Moreover, random forest also gave us some important information about which predictors are best for predicting the onset of diabetes. as we can see, glucose is the best predictor for onset of diabetes, followed by bmi, age and diabetes pedigree functions. glucose is the level of blood sugar, which are directly to the diabetes since diabetes are an inability to produce insulin, which are for processing blood sugar. BMI is the second predictor because overweight individuals are less sensitive to insulin and thus an important predictor for diabetes. People who are older have more insulin resistance, thus producing less insulin, which is also related to diabetes. Other features also help with prediction of diabetes.

Our results gave around 82% accuracy with random forest. Random forest also seems to perform the best out of all models in the current trend for classification problem in the machine learning field. Our accuracy score was only 77% before the researchers performed the SMOTE method, which helps with the data imbalance in the original data. It improved from 77% to 82% after performing SMOTE method.

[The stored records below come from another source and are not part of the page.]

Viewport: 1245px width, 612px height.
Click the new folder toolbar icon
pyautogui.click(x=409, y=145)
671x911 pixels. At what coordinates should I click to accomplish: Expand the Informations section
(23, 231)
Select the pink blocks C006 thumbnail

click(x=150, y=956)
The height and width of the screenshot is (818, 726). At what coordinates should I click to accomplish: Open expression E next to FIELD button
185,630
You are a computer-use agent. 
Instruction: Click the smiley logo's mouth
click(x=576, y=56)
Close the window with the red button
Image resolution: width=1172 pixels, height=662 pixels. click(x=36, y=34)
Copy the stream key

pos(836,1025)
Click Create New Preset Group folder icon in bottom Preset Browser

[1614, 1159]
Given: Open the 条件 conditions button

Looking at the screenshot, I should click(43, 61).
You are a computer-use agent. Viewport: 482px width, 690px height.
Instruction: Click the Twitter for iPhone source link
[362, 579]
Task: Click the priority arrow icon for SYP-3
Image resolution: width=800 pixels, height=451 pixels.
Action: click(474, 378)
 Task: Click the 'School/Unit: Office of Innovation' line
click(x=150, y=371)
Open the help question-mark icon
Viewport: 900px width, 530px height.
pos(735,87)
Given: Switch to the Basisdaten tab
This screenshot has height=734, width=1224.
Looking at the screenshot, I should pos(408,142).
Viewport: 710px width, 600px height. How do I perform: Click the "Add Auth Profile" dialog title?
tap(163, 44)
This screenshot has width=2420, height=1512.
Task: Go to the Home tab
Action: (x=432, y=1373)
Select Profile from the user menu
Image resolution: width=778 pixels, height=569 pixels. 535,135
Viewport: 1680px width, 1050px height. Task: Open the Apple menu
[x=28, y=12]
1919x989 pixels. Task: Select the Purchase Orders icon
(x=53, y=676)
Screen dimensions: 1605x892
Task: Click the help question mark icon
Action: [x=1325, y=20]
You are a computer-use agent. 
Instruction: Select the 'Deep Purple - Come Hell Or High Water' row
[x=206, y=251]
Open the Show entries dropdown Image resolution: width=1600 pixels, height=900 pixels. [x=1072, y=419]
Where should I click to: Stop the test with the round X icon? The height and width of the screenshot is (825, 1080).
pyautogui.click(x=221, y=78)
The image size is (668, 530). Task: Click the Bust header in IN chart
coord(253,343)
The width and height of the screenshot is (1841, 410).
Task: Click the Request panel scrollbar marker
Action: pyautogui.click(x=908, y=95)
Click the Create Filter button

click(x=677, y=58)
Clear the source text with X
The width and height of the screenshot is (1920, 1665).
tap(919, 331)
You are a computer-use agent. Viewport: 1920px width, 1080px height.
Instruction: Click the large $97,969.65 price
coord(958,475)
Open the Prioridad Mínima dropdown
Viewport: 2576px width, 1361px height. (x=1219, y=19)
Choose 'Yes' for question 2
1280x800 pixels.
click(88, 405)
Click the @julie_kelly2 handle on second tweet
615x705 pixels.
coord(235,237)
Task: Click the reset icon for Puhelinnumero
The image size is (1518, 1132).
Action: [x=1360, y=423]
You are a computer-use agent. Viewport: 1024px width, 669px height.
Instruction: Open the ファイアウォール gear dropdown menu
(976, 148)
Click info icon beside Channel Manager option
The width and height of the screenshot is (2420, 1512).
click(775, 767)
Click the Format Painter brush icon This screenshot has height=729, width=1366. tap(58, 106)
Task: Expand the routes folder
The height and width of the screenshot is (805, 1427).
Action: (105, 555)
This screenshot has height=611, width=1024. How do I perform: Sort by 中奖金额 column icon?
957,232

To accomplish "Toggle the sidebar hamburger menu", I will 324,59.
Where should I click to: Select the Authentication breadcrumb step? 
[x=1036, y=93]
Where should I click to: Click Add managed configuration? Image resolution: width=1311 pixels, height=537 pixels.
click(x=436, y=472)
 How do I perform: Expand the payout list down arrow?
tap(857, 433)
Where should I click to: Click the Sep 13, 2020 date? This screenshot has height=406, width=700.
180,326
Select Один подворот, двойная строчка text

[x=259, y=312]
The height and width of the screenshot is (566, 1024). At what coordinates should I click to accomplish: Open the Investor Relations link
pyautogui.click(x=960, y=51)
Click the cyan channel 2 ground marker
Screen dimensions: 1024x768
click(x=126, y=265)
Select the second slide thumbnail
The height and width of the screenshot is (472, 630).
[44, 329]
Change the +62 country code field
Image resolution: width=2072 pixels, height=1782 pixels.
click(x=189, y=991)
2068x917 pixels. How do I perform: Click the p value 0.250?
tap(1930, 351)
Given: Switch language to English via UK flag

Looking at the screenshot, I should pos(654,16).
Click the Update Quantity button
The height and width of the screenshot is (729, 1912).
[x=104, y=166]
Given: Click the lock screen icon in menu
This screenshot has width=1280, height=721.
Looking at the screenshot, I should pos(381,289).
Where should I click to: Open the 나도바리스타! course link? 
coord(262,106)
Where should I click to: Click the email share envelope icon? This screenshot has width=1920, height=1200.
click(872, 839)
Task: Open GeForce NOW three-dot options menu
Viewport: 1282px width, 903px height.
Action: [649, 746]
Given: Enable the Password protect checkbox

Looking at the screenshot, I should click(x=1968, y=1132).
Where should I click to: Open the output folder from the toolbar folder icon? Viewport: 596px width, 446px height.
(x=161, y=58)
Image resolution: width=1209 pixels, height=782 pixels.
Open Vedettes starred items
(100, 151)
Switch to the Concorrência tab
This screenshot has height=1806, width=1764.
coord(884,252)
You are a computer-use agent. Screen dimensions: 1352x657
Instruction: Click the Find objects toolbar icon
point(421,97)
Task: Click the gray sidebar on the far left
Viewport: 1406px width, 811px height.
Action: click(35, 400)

However, The data were not as good at predicting because of the limited dataset the researchers have. Such model can probably perform better with more data provided in the future and can be a useful tool in the medical field.

Conclusion

Three machine learning models including logistic regression, gradient boosting and random forest are selected and performed to determine the best one for predicting the onset of diabetes using the Pima Indian Diabetes dataset. The researchers used Python 3.7 and Google Colab to perform basic exploratory data analysis, preprocessed the data (splitting train/test sets, applying SMOTE to help with data imbalance and standardizing the data using scalar method), ran and trained the models using hyperparameters tuning, and use them to predict target variable in the test data set, and evaluated the results for each model.

All the three models performed better after standardizing and applying the SMOTE method to the training data. Random forest emerges as the best model with an accuracy score of 82%, followed by gradient boosting with accuracy score 78% and logistic regression with accuracy score 76% came in last. we were shooting for an accuracy score of 85% but we faced limitation reaching this target due to the few observations in the dataset.